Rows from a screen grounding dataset
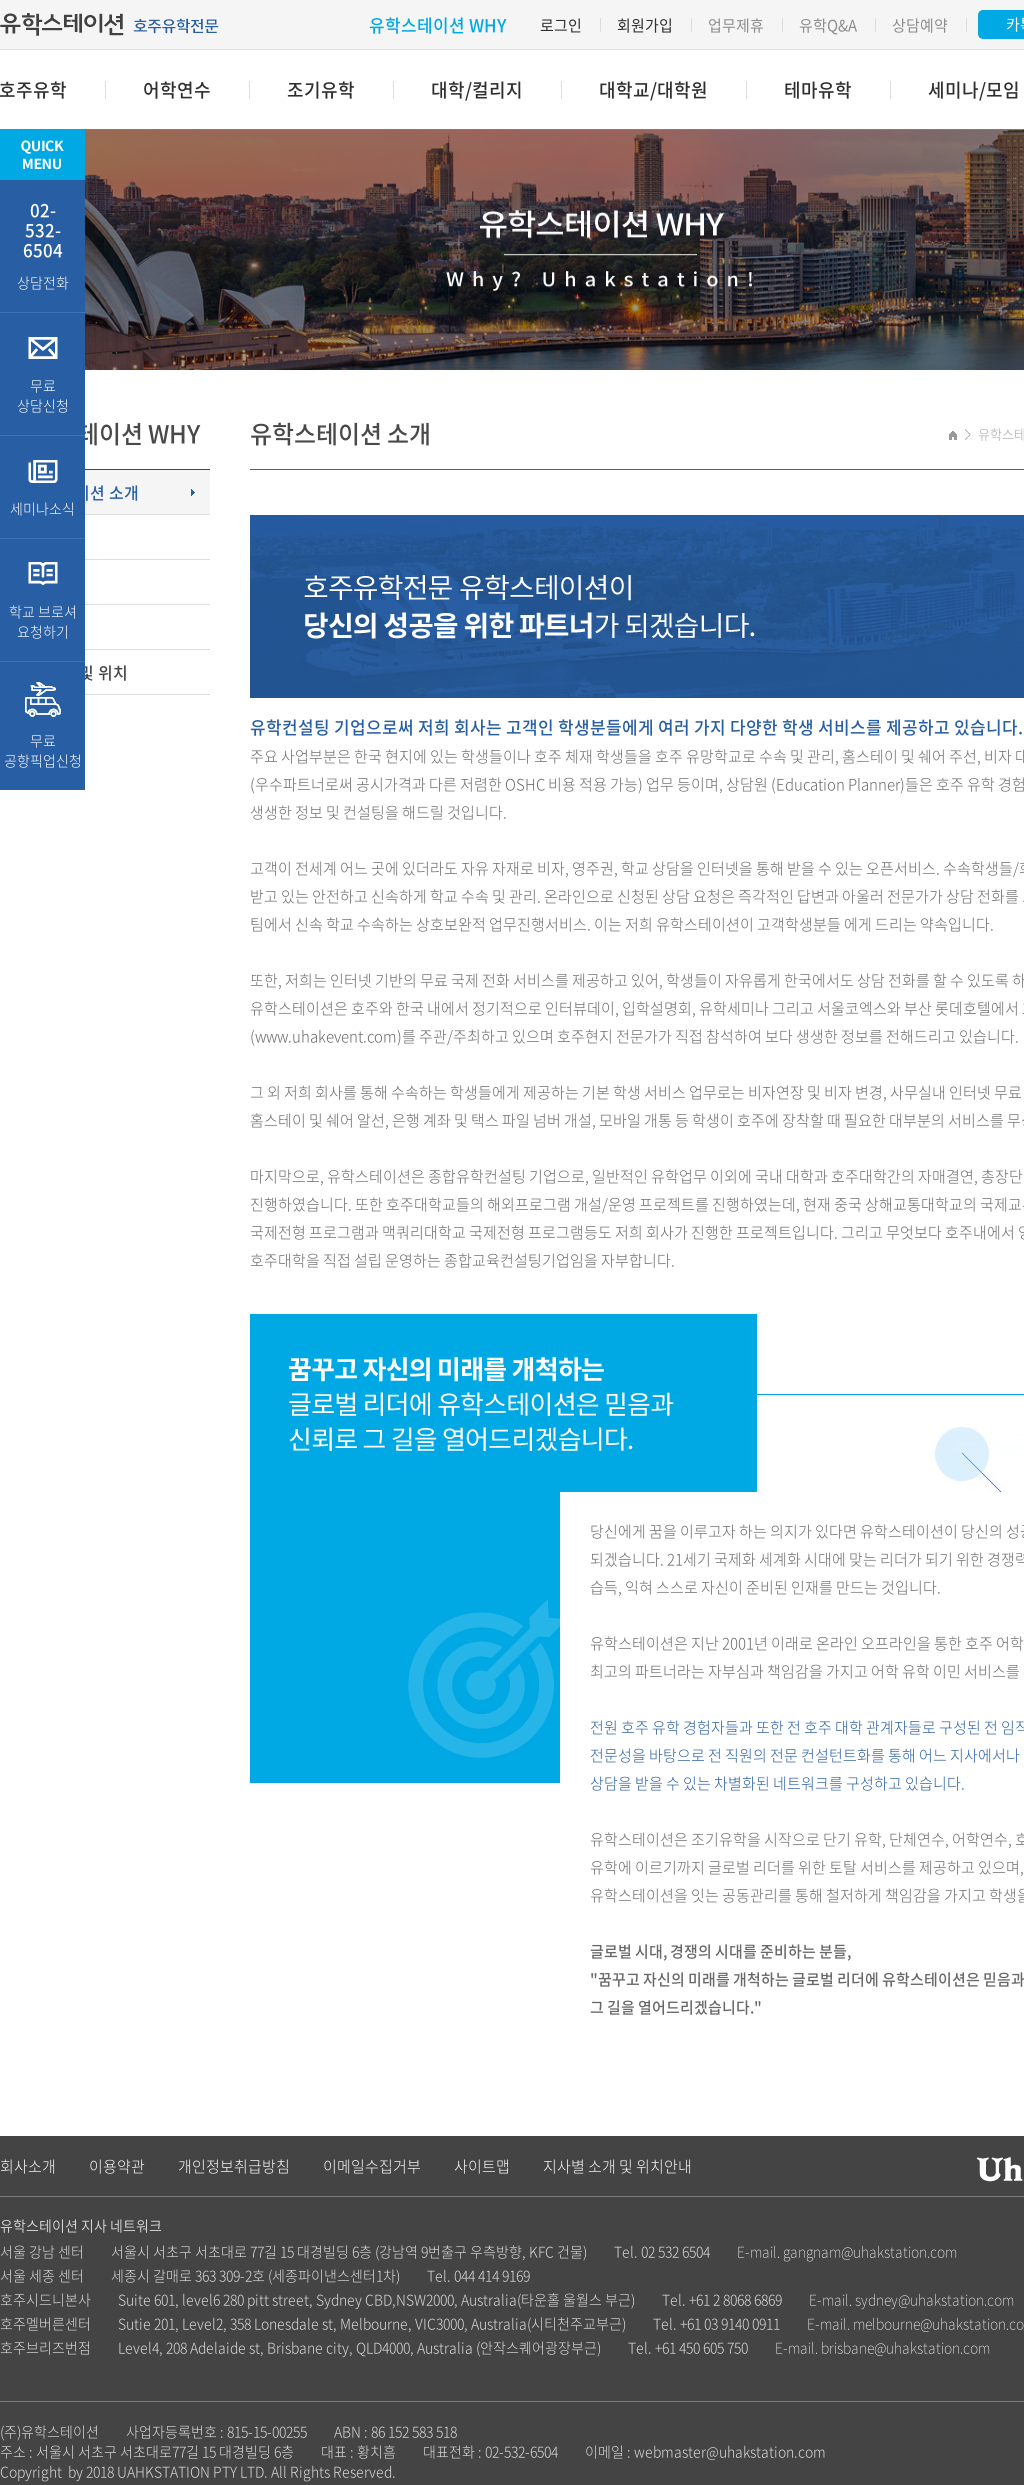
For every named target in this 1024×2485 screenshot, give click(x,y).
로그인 (561, 25)
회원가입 (645, 25)
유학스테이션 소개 (77, 492)
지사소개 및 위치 (71, 672)
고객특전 (45, 537)
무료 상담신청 (42, 374)
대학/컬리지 (477, 89)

▶ PROBLEM STATEMENT: Render the text lines of all the rows above as a JSON list of strings, one string per line, skipping blank lines. Omit the pictures from your answer.

▶ IN RESPONSE:
[
  "For every named target in this 1024×2485 screenshot, give click(x,y).",
  "로그인 (561, 25)",
  "회원가입 (645, 25)",
  "유학스테이션 소개 (77, 492)",
  "지사소개 및 위치 (71, 672)",
  "고객특전 (45, 537)",
  "무료 상담신청 (42, 374)",
  "대학/컬리지 (477, 89)"
]